[Exercise] Your copy of the entries below should hold exactly the lines from the one containing "Task: Increase the" to the one containing "You are a computer-use", inclusive, and no pictures.

[Data shown]
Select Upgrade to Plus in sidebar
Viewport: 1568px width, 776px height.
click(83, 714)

* * *

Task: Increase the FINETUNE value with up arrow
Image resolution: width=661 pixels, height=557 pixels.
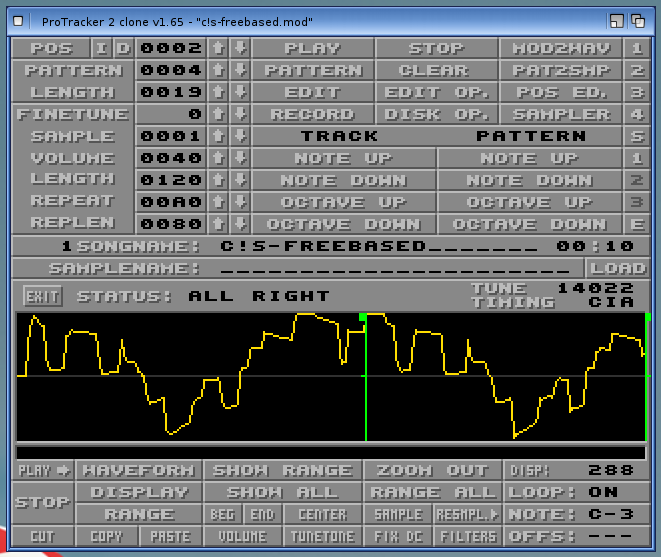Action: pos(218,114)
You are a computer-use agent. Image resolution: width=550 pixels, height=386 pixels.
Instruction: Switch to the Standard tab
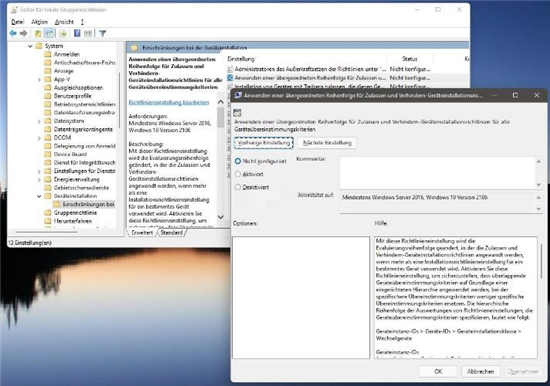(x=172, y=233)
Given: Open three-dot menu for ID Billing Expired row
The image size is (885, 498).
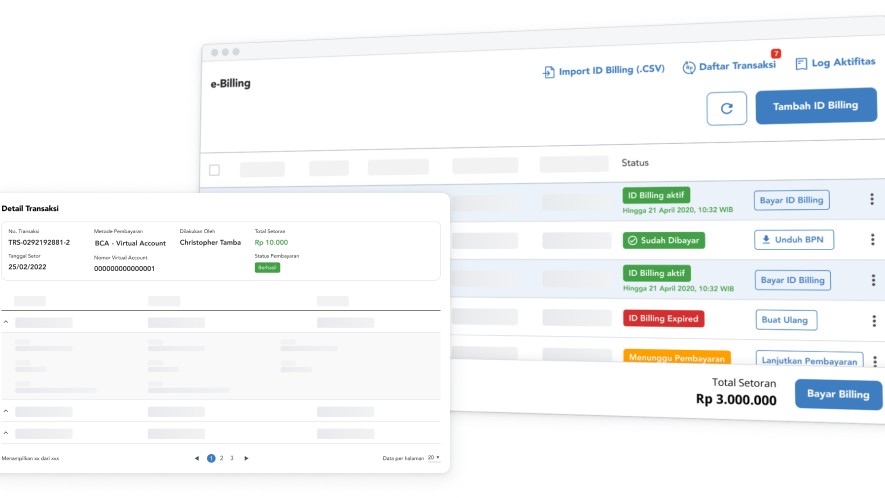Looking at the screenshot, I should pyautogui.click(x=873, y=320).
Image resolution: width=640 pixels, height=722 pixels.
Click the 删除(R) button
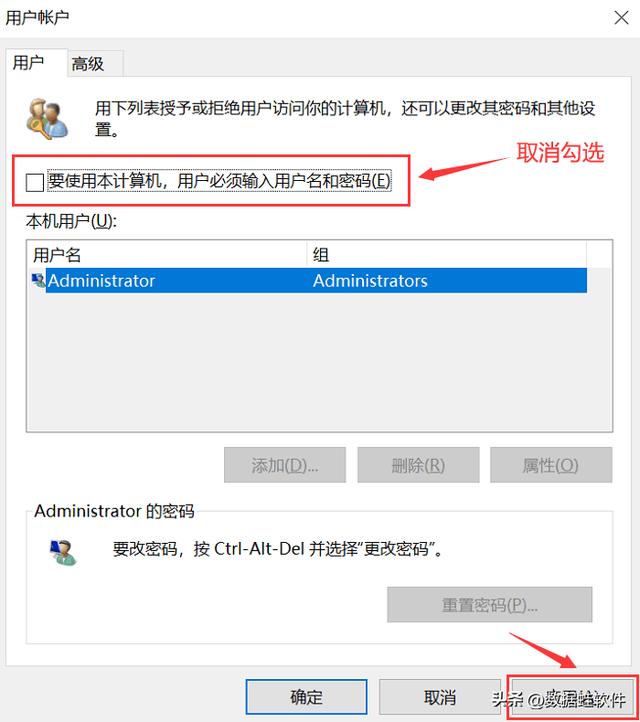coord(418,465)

[Written solution]
Task: Increase the FINETUNE value with up arrow
Image resolution: width=661 pixels, height=557 pixels.
Action: pos(218,114)
You are a computer-use agent. Image resolution: width=550 pixels, height=386 pixels.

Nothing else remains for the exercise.